Hmm. Well, okay, adjusting for the long-term trend towards more pages counted by Google containing the word "crazy", which screwed up my stats via interaction with google's monthly indexing cycle, and that pattern goes away. But another, more subtle one takes its place. Damn. There's an anomaly on the 23rd day of the lunar cycle. I'll take that as a signal that the illuminati have secretly planted this data in google for the sole purpose of driving me to madness. Good thing I didn't attempt this when the moon was full.
posted by sfenders at 10:11 PM on September 29, 2005

Ah, there we go. I got it to look almost random now. Much more realistic. My monthly adjustment was a bit wrong, and the first year or two of data was crap.

The day of and the day after the full moon still just happen to be the lowest count of the lunar cycle though. Sort of suspicious-looking, but probably just noise. Whew.

posted by sfenders at 10:38 PM on September 29, 2005

I get the confirmation bias idea but those of you arguing that point are yourselves working on a bias that the studies done to date have disproved the observations of all these people. Look at the studies. They all study extremely final things: traffic accidents, suicides, homicides, burgleries, etc..

The observations people are giving aren't that on full moons more people are showing up dead or calling about burglaries. Their saying people are just acting weird. Off. Slightly strange. We've all had those days and don't run off and kill someone because of it, we just get pissy and try to make it through the day to get to sleep and hope the next day is better.

I don't think your going to see the effect in any sort of agregate of information like "number of vehicle accidents per night" nor even "number of jerks cutting other cars off per night". The effect is subtle, just enough to fray nerves and make people think things are just a little weird that day. You'll get folks repeatedly driving fast and then slow and then fast again. People making lane changes for no reason, or driving too close to the sides of the road. Police might notice more people talking to them in a more disjointed manner. It'd be harder for them to do their jobs as such, and thus make for the more stressful day their complaining about.

Can anyone show me the study that disproves that? How can it even be quanitatively measured? It's more of a qualitative problem.

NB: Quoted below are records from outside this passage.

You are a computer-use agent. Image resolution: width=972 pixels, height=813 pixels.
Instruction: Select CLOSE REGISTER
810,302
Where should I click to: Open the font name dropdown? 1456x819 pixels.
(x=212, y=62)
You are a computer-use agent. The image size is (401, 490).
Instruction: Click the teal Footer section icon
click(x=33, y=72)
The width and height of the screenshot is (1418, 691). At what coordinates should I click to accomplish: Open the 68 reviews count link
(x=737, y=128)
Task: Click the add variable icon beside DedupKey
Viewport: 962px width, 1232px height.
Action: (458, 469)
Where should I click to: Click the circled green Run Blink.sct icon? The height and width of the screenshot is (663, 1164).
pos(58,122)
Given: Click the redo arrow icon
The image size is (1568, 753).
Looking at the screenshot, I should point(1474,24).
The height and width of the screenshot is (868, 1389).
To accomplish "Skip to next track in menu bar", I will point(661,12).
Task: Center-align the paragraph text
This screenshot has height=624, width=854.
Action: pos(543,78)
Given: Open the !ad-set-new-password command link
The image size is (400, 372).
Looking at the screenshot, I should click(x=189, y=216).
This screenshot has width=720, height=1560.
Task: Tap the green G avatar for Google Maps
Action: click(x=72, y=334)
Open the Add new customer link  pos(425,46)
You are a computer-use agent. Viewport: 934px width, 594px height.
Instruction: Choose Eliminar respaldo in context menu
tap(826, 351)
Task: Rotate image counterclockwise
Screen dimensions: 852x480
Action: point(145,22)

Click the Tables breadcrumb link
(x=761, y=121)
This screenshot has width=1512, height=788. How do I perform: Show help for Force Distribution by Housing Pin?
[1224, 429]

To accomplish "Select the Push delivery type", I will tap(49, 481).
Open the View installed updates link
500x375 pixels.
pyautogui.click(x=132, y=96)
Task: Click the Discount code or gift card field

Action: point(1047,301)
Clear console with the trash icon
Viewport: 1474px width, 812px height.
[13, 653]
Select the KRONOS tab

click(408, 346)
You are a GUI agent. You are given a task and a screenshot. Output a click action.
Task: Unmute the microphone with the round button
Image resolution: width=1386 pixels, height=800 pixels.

And can we please go easy on the confirmation bias bandwagon? Jeez. We wonder why non scientific folks are afraid of science... I would be too if I had everyone telling me my observations are pure tripe.
posted by jwells at 11:32 AM on September 30, 2005

I'll see your Straight Dope column and raise you two more!

1. There is no link between the lunar cycle and the menstrual cycle. (In re:)

2. Cohabitating women don't menstruate at the same time.